Em poucos meses, a equipe
do chamado Observatório da
Despesa Pública levantou fortes indícios de licitações de cartas marcadas, empresas em nome de laranjas, formação de
cartel e outros crimes com o
objetivo de simular uma concorrência que não existe e dificultar a localização dos responsáveis pelas fraudes. "Identificamos um grupo de empresas
fraudando licitações em conluio. Não é coisa isolada", diz
Jorge Hage, ministro da CGU.
Analisando os pregões eletrônicos, a equipe descobriu,
por exemplo, que 52 licitações
realizadas desde 2007 tiveram
a participação de ao menos
duas empresas com sócios em
comum. Trata-se de um forte
indício de que houve concorrência simulada. Ou seja, uma
das empresas entrou para ganhar, e a outra, para perder.
Mesmo endereço
Os técnicos também encontraram oito casos de empresas
concorrentes que funcionam
num mesmo endereço. São evidências de fraude que passaram despercebidas pelo frouxo
controle dos pregões -embora
não haja nesses casos indícios
de envolvimento do pregoeiro.
A CGU investiga neste momento os casos da ZL Ambiental e da Higiterc, ambas de Belo
Horizonte e pertencentes a um
mesmo grupo. A suspeita é que
a ZL, após sucessivos calotes,
vem sendo deliberadamente
descapitalizada, e suas atividades, aos poucos transferidas
para a Higiterc. As duas empresas tiveram nos últimos anos ao
menos três sócios em comum e
já participaram simultaneamente de 49 licitações.
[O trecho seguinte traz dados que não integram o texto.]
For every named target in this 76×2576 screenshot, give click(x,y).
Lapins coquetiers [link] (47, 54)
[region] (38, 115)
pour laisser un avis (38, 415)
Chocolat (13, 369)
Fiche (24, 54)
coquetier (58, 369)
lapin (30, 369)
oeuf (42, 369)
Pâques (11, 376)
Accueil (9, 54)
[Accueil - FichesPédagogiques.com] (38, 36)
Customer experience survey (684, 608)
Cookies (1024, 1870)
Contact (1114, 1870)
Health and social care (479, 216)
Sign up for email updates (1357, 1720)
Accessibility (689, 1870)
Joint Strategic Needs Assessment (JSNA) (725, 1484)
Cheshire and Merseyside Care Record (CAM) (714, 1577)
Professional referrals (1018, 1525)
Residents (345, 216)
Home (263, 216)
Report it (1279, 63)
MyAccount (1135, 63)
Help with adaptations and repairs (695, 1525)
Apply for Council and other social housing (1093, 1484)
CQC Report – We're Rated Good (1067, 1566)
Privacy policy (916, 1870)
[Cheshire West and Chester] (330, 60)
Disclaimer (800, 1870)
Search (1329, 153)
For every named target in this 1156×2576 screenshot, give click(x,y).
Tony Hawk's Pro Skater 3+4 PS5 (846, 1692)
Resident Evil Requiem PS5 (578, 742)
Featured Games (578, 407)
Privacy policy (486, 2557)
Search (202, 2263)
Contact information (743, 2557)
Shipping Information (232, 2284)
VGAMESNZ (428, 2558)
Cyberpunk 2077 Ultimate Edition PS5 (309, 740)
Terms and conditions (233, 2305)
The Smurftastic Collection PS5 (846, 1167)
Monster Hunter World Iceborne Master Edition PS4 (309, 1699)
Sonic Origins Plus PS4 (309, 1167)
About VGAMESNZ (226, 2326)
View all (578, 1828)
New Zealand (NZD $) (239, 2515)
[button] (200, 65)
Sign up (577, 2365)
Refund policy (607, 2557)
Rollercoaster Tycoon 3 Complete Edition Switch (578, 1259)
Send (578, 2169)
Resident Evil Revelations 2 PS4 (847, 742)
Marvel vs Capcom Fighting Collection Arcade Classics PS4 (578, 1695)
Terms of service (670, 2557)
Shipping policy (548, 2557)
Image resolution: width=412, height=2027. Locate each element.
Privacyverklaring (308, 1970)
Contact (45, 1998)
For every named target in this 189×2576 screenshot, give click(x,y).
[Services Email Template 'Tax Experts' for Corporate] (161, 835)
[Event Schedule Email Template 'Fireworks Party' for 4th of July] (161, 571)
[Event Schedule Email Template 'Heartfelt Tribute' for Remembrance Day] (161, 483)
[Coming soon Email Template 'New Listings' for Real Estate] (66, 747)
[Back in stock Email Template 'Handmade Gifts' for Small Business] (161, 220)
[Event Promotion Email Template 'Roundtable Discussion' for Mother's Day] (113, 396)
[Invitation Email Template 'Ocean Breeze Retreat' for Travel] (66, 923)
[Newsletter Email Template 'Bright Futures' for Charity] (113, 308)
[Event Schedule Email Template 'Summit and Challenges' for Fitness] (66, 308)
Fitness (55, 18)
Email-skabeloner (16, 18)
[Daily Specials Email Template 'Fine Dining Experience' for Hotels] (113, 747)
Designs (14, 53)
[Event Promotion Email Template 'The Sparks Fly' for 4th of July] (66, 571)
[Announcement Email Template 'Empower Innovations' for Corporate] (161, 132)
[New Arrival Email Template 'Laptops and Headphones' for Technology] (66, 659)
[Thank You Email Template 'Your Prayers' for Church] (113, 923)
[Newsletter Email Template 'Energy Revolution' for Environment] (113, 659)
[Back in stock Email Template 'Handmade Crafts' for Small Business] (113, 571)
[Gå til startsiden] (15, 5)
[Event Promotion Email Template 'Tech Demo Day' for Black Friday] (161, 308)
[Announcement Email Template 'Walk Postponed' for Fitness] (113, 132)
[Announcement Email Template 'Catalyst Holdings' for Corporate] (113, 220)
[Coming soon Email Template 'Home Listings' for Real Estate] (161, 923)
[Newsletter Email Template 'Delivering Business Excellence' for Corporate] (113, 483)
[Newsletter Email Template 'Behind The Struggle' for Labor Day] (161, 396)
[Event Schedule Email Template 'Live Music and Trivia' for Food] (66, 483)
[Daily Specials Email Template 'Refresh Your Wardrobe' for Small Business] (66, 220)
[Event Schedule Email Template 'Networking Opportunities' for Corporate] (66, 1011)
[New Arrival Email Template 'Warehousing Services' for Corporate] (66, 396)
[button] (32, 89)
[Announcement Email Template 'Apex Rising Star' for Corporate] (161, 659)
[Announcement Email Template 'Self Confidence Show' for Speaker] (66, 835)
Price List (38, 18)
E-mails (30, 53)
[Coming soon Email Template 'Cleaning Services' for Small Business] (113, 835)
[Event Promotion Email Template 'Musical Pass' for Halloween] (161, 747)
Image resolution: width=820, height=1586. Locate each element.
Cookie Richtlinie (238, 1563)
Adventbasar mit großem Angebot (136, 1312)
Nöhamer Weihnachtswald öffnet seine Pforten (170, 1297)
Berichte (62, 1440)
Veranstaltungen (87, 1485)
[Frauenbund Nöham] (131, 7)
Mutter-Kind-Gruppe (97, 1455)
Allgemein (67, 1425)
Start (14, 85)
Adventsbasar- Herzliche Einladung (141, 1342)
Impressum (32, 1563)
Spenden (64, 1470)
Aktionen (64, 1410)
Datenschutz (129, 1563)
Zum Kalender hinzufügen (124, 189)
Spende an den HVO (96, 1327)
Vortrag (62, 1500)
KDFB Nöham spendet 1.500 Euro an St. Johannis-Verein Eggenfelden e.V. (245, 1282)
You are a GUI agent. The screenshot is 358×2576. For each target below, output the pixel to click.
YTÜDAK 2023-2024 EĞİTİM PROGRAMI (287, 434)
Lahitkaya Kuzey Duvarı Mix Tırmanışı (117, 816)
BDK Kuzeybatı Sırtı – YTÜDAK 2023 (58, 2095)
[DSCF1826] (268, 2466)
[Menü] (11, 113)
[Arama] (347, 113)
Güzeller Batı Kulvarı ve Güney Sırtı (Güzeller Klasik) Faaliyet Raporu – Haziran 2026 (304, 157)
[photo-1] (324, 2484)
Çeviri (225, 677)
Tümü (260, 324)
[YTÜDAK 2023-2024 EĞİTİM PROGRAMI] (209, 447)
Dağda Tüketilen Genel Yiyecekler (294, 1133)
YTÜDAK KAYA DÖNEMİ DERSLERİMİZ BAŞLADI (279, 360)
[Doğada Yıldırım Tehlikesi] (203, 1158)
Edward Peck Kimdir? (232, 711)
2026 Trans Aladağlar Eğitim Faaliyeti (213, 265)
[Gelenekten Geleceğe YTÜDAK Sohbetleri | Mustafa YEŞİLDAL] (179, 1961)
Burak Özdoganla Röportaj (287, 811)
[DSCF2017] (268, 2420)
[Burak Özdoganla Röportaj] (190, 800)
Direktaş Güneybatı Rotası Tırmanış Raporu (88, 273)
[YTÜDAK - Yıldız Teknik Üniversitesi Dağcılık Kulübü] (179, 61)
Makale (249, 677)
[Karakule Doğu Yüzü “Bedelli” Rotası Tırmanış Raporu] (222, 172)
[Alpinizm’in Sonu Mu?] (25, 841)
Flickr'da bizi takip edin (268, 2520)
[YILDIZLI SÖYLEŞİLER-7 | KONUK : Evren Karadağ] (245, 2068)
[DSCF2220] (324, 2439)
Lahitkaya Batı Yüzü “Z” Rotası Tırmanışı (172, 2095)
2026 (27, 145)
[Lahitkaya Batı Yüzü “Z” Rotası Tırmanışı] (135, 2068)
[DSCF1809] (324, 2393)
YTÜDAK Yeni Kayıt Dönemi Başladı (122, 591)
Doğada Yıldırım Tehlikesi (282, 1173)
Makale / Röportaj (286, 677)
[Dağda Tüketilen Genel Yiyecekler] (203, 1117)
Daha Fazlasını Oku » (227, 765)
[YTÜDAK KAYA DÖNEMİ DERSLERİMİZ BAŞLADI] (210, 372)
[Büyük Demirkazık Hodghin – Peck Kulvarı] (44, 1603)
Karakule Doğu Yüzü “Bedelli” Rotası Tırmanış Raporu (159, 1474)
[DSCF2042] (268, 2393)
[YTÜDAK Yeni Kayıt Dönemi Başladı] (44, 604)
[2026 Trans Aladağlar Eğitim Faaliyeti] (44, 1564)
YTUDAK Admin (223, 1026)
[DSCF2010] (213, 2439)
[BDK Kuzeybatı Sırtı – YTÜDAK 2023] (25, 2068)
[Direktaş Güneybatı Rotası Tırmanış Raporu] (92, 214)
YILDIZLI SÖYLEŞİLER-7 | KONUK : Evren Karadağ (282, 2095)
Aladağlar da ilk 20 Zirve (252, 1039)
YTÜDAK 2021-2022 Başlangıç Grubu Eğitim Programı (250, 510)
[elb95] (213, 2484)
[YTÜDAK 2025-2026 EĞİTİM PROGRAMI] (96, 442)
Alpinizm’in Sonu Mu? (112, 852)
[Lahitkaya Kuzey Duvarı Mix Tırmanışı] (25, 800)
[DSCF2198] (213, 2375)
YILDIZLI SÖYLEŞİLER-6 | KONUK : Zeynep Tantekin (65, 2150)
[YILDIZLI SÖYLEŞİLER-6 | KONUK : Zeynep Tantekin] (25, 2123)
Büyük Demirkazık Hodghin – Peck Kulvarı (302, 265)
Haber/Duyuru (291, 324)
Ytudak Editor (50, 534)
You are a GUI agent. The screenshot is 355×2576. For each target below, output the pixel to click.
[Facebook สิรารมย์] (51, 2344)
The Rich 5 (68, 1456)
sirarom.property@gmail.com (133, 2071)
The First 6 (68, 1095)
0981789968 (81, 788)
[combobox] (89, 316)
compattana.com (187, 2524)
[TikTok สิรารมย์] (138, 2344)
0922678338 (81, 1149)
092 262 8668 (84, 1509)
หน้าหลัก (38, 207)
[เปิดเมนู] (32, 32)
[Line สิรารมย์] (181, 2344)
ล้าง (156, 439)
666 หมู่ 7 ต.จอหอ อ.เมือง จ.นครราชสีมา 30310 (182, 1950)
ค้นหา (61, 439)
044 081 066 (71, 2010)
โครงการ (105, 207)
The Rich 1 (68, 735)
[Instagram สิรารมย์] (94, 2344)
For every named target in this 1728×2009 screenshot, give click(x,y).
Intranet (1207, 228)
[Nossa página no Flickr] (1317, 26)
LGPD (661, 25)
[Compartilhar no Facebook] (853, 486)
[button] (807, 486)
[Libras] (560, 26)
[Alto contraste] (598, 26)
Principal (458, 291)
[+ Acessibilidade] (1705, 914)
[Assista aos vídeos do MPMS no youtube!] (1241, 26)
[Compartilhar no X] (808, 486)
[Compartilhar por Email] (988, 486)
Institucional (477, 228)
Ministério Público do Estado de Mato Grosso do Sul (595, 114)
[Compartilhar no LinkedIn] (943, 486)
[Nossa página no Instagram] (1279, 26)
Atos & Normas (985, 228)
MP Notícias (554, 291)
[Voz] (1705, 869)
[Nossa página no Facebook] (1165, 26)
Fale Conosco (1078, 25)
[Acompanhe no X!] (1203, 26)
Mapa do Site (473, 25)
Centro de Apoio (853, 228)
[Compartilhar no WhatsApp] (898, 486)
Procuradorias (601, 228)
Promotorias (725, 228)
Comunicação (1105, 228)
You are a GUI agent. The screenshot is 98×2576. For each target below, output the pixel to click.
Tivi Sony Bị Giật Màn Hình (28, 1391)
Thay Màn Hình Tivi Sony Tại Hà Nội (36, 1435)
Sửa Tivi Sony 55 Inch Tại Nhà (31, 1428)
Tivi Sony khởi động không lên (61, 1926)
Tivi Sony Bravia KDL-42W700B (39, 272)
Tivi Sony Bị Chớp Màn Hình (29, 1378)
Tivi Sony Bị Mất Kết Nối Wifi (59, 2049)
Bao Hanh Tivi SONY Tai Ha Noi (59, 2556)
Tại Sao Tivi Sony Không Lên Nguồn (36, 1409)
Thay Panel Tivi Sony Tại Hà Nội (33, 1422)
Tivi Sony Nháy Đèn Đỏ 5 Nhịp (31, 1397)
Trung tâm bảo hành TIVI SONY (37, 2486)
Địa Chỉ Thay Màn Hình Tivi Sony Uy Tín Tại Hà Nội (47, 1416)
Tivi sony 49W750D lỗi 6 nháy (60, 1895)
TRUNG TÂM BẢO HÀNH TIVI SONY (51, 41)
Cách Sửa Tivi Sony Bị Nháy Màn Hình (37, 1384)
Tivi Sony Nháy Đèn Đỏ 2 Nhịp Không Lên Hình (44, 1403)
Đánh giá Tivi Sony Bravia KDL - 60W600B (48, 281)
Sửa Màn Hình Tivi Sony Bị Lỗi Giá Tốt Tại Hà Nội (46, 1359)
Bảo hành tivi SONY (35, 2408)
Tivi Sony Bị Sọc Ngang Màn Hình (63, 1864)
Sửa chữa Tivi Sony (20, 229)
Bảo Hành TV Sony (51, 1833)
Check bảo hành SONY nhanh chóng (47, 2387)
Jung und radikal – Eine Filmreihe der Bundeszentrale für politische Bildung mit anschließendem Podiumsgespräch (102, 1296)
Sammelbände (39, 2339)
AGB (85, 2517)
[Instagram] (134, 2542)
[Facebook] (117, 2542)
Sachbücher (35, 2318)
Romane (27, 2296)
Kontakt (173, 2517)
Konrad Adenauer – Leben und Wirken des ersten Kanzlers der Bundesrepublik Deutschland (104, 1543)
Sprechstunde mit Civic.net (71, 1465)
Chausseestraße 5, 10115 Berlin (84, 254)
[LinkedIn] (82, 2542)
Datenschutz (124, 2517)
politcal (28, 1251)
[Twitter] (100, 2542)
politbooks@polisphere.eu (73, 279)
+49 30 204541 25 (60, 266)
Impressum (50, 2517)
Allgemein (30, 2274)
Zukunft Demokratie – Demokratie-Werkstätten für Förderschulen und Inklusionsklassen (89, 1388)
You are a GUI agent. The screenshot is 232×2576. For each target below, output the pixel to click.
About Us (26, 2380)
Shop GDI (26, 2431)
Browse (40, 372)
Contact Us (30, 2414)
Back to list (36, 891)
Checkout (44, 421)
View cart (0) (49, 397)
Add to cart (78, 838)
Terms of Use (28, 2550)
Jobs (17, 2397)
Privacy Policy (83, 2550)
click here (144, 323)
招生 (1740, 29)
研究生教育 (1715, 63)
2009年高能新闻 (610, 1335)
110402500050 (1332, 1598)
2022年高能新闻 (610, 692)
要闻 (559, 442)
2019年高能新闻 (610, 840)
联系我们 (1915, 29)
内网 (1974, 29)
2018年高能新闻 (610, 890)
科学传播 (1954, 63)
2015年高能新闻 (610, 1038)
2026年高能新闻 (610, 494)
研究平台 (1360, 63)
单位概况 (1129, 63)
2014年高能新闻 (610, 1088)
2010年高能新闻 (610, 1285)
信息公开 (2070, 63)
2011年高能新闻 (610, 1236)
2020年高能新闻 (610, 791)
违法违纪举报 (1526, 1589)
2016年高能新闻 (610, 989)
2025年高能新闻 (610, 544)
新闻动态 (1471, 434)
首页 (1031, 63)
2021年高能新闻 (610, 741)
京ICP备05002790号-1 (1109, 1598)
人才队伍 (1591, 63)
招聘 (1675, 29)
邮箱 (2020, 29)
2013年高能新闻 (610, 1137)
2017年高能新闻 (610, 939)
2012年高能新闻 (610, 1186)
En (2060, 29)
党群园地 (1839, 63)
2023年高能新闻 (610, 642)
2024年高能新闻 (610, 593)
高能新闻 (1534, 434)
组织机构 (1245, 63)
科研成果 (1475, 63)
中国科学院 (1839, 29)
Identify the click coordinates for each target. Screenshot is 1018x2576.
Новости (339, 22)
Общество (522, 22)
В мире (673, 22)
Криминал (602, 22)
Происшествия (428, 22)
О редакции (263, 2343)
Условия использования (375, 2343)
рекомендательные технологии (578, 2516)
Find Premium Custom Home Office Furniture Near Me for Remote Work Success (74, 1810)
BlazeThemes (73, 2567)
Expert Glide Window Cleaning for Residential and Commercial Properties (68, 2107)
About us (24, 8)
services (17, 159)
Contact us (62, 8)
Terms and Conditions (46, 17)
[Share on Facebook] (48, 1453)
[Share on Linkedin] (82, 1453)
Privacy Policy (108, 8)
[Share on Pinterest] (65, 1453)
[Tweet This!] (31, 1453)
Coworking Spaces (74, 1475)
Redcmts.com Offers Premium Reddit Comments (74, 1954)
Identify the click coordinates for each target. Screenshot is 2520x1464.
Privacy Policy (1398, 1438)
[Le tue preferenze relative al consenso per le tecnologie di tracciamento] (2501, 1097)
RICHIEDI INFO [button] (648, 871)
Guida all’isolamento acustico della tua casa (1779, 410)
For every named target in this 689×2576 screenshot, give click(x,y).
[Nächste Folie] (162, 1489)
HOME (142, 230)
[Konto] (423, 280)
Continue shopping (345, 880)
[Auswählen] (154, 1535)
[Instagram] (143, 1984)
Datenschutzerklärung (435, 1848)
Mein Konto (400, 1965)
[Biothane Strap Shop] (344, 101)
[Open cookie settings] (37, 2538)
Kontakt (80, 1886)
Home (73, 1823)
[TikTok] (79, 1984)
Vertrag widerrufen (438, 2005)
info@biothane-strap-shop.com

A ZL já levou R$ 109 milhões
do governo. Teve 37 contratos,
em 2007, e agora, só 15. Foi declarada inidônea pelo Senado,
suspensa pelo BC e hoje é uma
empresa em estágio terminal.
A Higiterc apresenta curva
contrária. Em dezembro de
2007 (auge da ZL), era dona de
dois contratos. Agora, tem nove. Um detalhe chama a atenção e aumenta os laços entre as
duas empresas: um de seus ex-proprietários, Sérgio Lye de
Araújo, ingressou na sociedade
em 22 de agosto de 2006, um
dia depois de se desligar da ZL.
A Folha não localizou representantes das empresas.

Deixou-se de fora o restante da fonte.